== ИСХОДНЫЙ ТЕКСТ

Нет, я не позволю себе впрямую указать на меньшевиков, как на вероятнейших заказчиков «мокрухи», но с точки зрения «Qui prodest?» более убедительного ответа не вижу. А почему такой вариант не приходил в голову на протяжении всего XX века – как недавно выяснилось – антисоветски настроенной грузинской интеллигенции, понятно и ребенку. Трудно обожествлять «Отцов Первой Республики», подозревая их в пролитии крови обожествленного Отца Нации.

Вершки и корешки

Как бы то ни было, после спада волнений в 1907 году самой влиятельной силой в губерниях из всех «революционных» остались меньшевики. Под их контроль перешли все хоть сколько-то серьезные социал-демократические организации, их агитация успешно шла на селе и среди недавних крестьян, тяжко привыкающих жить в городе, к ним прислушивались рабочие. Так что даже в самые сложные годы два-три их представителя ухитрялись прорываться в Государственную думу, распихивая локтями плотный строй «общеимперских» кадетов, октябристов и так далее. Номером два, хотя и с сильным отрывом, шли социал-федералисты. Влияние большевиков, поставивших в 1905-м на карту все и проигравших, опустилось если и не до нуля, то близко к тому. Как, впрочем, и влияние националов, после смерти Ильи Григорьевича не имеющих даже знамени, вокруг которого можно было бы сплотиться (последние из могикан типа Якоба Гогебашвили в счет не шли). В большинстве своем эти говорливые ребята, нудной организационной работы не любившие, в итоге подались в эмиграции, где развили исключительно бурную деятельность. В 1907-м на конференцию в Гааге, посвященную проблемам разоружения, был представлен целый «Меморандум грузинского народа» с просьбой посодействовать получению Грузией хотя бы автономии в составе России. Державы, получив сей документ, естественно пожали плечами и пренебрегли, хотя и в по-европейски вежливой форме. После чего, сообразив, что для начала следует хотя бы объяснить Европе, что такое Грузия, националы создали «Союз защиты прав грузинского народа» и принялись писать во все соглашавшиеся их печатать газеты статьи о нарушении злыми русскими Георгиевского трактата. С точки зрения науки эти труды выглядели крайне причудливо, но основная цель авторов заключалась вовсе не в просвещении властей предержащих Старого Континента, а в поиске заинтересованных кругов. Кто будет спонсором, решительно никакой роли не играло.

====
== СОБРАННЫЕ ДАННЫЕ

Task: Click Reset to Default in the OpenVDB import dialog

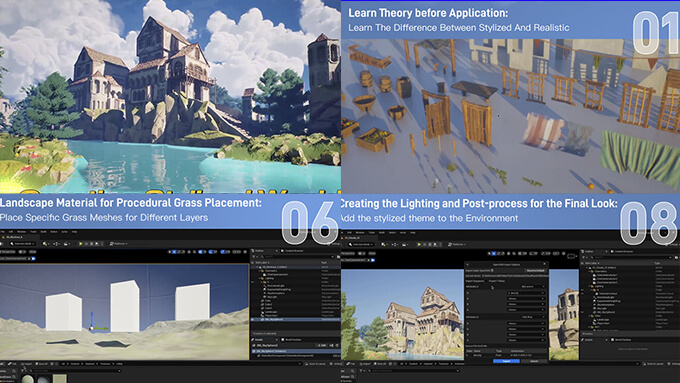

====

ЗАДАНИЯ>
[1] Определите, соответствуют ли тексту о меньшевиках в Грузии утверждения ниже. Для каждого ответьте «да» или «нет» и приведите точную цитату из текста, которая это решает.
(a) После спада волнений в 1907 году самой влиятельной из «революционных» сил в губерниях остались большевики.
(b) «Меморандум грузинского народа» был представлен на конференции в Гааге в 1907 году.
(c) Державы поддержали просьбу, изложенную в меморандуме.
[2] Ответьте по тексту о меньшевиках в Грузии на каждый вопрос:
(a) Сколько представителей меньшевиков даже в самые сложные годы прорывались в Государственную думу?
(b) Какая сила шла номером два после меньшевиков?
(c) Какую организацию создали националы?
[3] Продолжите текст о меньшевиках в Грузии, начав сразу после его последнего предложения.

ОТВЕТЫ ПО ЗАДАНИЯМ>
[1]
(a) Нет: «самой влиятельной силой в губерниях из всех «революционных» остались меньшевики».
(b) Да: «В 1907-м на конференцию в Гааге, посвященную проблемам разоружения, был представлен целый «Меморандум грузинского народа»».
(c) Нет: «Державы, получив сей документ, естественно пожали плечами и пренебрегли».

[2]
(a) Два-три.
(b) Социал-федералисты.
(c) «Союз защиты прав грузинского народа».

[3]
Так что в 1914-м, сразу после начала Великой Войны, организация, громко именовавшая себя «Комитет независимости Грузии», переехала из Женевы, где влачила весьма жалкое существование, в Берлин и радостно встала на довольствие к кайзеру и его Генеральному штабу. Наконец-то найденным покровителям было твердо обещано организовать в скорейшие сроки массовое восстание на Южном Кавказе. Ничего, разумеется, не получилось. Правда, в 1915-м эмиссар «комитета» Георгий Мачабели сумел побывать в Тбилиси. Но меньшевики, выслушав предложение «восстать, а за кайзером не заржавеет», выгнали берлинского батони едва ли не в шею, пояснив, что, во-первых, без твердых гарантий настоящие мужчины не восстают, а во-вторых, кайзер – это, конечно, хорошо, но султан ближе, а турки для немцев куда важнее, чем какая-то Грузия. В Берлине огорчились, но все же с довольствия «комитетчиков» не сняли: стоили те недорого, а в случае победы могли пригодиться, пока же годились и для агитации. Так, в 1916-м, на III конгрессе Наций в Лозанне, представитель националов зачитал доклад «Права грузинского народа» с просьбой ко всему прогрессивному человечеству иметь в виду, что Россия – тиран и агрессор. В самой же Империи разговоры такого рода были вовсе не популярны; меньшевики в «военном вопросе» вполне поддерживали правительство, а по всем прочим, как правило, были солидарны с кадетами, кусавшими власть по любому поводу. Одновременно, разумеется, потоком шли заявления о необходимости после победы предоставления Грузии самоуправления, лучше всего, в составе «Закавказской автономии», на что кадеты, эсеры и прочие коллеги-парламентарии благожелательно кивали.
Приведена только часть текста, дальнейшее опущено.